** START OF Dataset entries **

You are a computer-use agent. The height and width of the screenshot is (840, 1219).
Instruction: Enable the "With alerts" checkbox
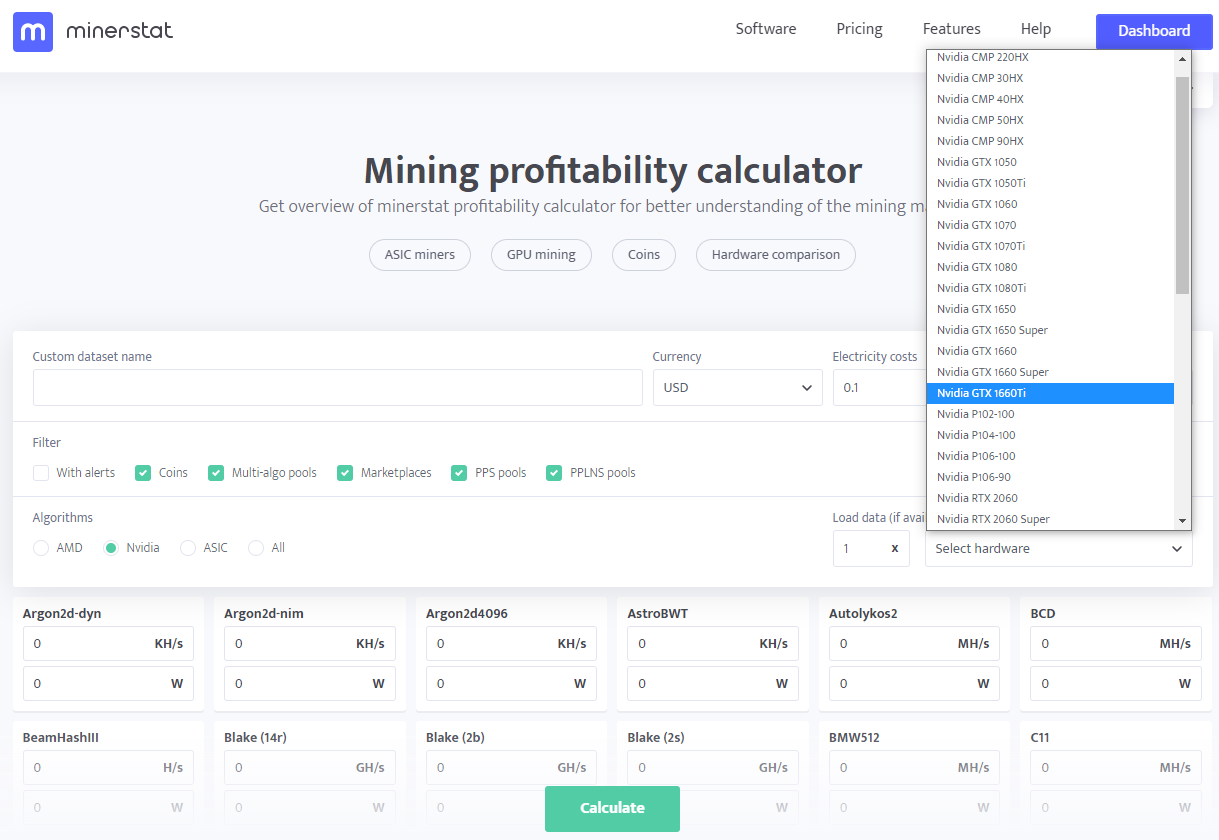coord(41,472)
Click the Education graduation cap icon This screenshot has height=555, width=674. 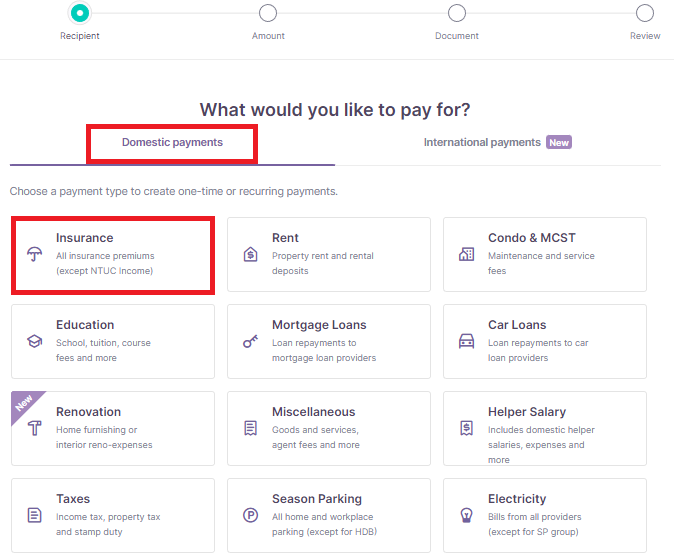click(x=35, y=341)
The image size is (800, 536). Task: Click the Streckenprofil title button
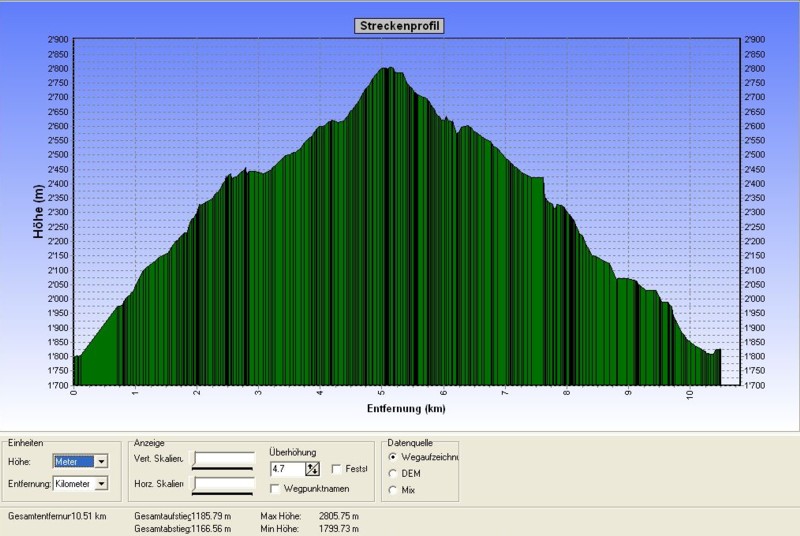pyautogui.click(x=399, y=26)
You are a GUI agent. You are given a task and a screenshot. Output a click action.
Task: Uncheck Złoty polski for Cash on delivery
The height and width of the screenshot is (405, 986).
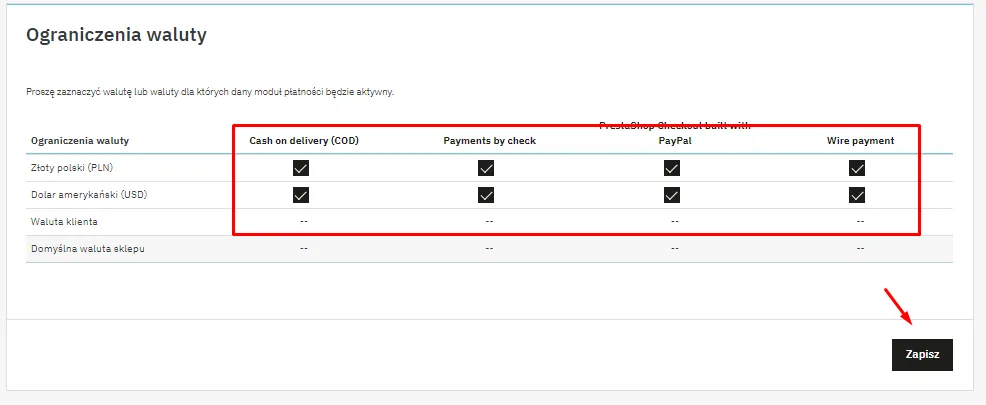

** END OF Dataset entries **

### Problem requirements
Copy the data from the line containing "The image size" through the end, with "Streckenprofil" renamed to "Höhenprofil" and everything else unchanged. Leave the pictures out.

### Correct output
The image size is (800, 536). Task: Click the Höhenprofil title button
pyautogui.click(x=399, y=26)
You are a GUI agent. You are given a task and a screenshot. Output a click action.
Task: Uncheck Złoty polski for Cash on delivery
The height and width of the screenshot is (405, 986).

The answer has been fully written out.